*Exercise description*: Which lines in the records contain the string "header", with case counting? Copy each of those lines in full.

*Records provided*:
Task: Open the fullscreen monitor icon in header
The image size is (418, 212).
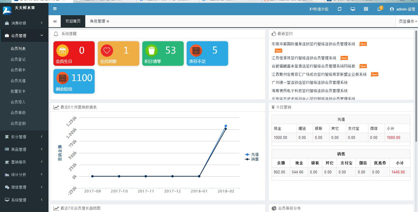Action: [353, 9]
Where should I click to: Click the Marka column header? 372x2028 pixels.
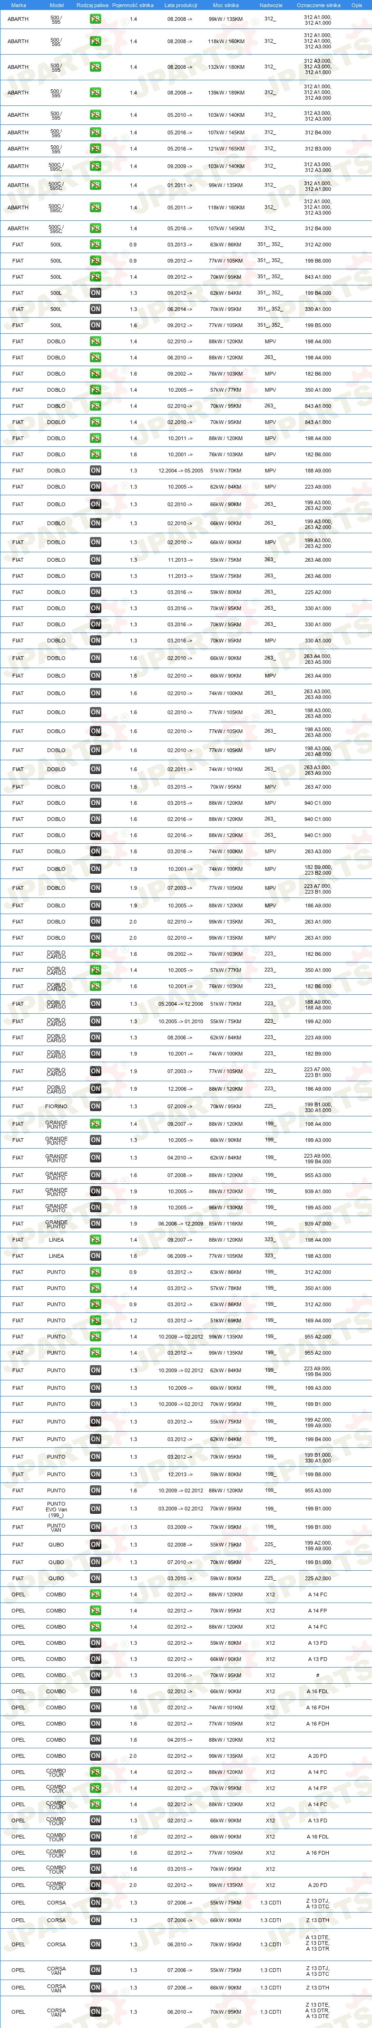pos(18,5)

*Finished task*:
Task: Open the fullscreen monitor icon in header
Where should I click to: Click the Marka column header? 372x2028 pixels.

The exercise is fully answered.